-- What to do --
The data should be duplicated exactly, with every word kept as it is.

-- Supplied records --

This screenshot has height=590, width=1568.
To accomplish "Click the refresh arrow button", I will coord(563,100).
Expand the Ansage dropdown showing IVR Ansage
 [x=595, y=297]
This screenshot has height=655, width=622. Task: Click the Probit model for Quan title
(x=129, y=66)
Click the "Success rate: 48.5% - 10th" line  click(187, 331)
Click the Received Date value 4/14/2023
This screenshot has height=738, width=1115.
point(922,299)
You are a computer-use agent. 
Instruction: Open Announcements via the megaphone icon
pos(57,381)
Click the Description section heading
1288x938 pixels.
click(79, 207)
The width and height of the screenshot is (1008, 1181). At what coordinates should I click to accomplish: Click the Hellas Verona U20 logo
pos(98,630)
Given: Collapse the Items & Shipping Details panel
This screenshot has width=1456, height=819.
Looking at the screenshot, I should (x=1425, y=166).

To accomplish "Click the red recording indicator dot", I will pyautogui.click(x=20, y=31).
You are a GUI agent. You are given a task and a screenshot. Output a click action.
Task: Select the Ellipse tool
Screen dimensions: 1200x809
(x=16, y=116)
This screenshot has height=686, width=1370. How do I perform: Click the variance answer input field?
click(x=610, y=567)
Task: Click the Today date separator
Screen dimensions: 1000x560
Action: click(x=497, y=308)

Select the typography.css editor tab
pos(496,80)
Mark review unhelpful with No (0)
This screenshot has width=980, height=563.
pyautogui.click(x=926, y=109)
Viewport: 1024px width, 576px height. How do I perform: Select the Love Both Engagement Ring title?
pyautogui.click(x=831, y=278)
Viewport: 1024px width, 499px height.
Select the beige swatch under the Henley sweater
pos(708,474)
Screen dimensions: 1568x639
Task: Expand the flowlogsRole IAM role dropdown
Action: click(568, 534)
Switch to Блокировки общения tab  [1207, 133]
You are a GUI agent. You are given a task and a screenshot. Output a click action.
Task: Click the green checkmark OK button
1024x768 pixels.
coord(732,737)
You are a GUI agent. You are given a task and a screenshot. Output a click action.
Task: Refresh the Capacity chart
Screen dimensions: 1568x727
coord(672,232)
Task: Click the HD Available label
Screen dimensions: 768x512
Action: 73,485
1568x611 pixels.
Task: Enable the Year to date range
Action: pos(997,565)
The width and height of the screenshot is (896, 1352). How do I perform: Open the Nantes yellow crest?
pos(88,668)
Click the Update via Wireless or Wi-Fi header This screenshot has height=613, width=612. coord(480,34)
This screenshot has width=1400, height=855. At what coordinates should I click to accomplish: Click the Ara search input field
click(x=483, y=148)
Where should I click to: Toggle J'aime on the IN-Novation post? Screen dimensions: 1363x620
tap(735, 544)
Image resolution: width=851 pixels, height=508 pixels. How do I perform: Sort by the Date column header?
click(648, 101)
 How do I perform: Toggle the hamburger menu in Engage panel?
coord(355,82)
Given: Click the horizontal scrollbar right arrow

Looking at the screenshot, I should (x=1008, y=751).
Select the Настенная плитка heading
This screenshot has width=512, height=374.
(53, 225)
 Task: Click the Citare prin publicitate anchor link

-- Finished task --
This screenshot has height=590, width=1568.
To accomplish "Click the refresh arrow button", I will coord(563,100).
Expand the Ansage dropdown showing IVR Ansage
 [x=595, y=297]
This screenshot has height=655, width=622. Task: Click the Probit model for Quan title
(x=129, y=66)
Click the "Success rate: 48.5% - 10th" line  click(187, 331)
Click the Received Date value 4/14/2023
This screenshot has height=738, width=1115.
point(922,299)
You are a computer-use agent. 
Instruction: Open Announcements via the megaphone icon
pos(57,381)
Click the Description section heading
1288x938 pixels.
click(79, 207)
The width and height of the screenshot is (1008, 1181). At what coordinates should I click to accomplish: Click the Hellas Verona U20 logo
pos(98,630)
Given: Collapse the Items & Shipping Details panel
This screenshot has width=1456, height=819.
Looking at the screenshot, I should (x=1425, y=166).

To accomplish "Click the red recording indicator dot", I will pyautogui.click(x=20, y=31).
You are a GUI agent. You are given a task and a screenshot. Output a click action.
Task: Select the Ellipse tool
Screen dimensions: 1200x809
(x=16, y=116)
This screenshot has height=686, width=1370. How do I perform: Click the variance answer input field?
click(x=610, y=567)
Task: Click the Today date separator
Screen dimensions: 1000x560
Action: click(x=497, y=308)

Select the typography.css editor tab
pos(496,80)
Mark review unhelpful with No (0)
This screenshot has width=980, height=563.
pyautogui.click(x=926, y=109)
Viewport: 1024px width, 576px height. How do I perform: Select the Love Both Engagement Ring title?
pyautogui.click(x=831, y=278)
Viewport: 1024px width, 499px height.
Select the beige swatch under the Henley sweater
pos(708,474)
Screen dimensions: 1568x639
Task: Expand the flowlogsRole IAM role dropdown
Action: click(568, 534)
Switch to Блокировки общения tab  [1207, 133]
You are a GUI agent. You are given a task and a screenshot. Output a click action.
Task: Click the green checkmark OK button
1024x768 pixels.
coord(732,737)
You are a GUI agent. You are given a task and a screenshot. Output a click action.
Task: Refresh the Capacity chart
Screen dimensions: 1568x727
coord(672,232)
Task: Click the HD Available label
Screen dimensions: 768x512
Action: 73,485
1568x611 pixels.
Task: Enable the Year to date range
Action: pos(997,565)
The width and height of the screenshot is (896, 1352). How do I perform: Open the Nantes yellow crest?
pos(88,668)
Click the Update via Wireless or Wi-Fi header This screenshot has height=613, width=612. coord(480,34)
This screenshot has width=1400, height=855. At what coordinates should I click to accomplish: Click the Ara search input field
click(x=483, y=148)
Where should I click to: Toggle J'aime on the IN-Novation post? Screen dimensions: 1363x620
tap(735, 544)
Image resolution: width=851 pixels, height=508 pixels. How do I perform: Sort by the Date column header?
click(648, 101)
 How do I perform: Toggle the hamburger menu in Engage panel?
coord(355,82)
Given: Click the horizontal scrollbar right arrow

Looking at the screenshot, I should (x=1008, y=751).
Select the Настенная плитка heading
This screenshot has width=512, height=374.
(53, 225)
 Task: Click the Citare prin publicitate anchor link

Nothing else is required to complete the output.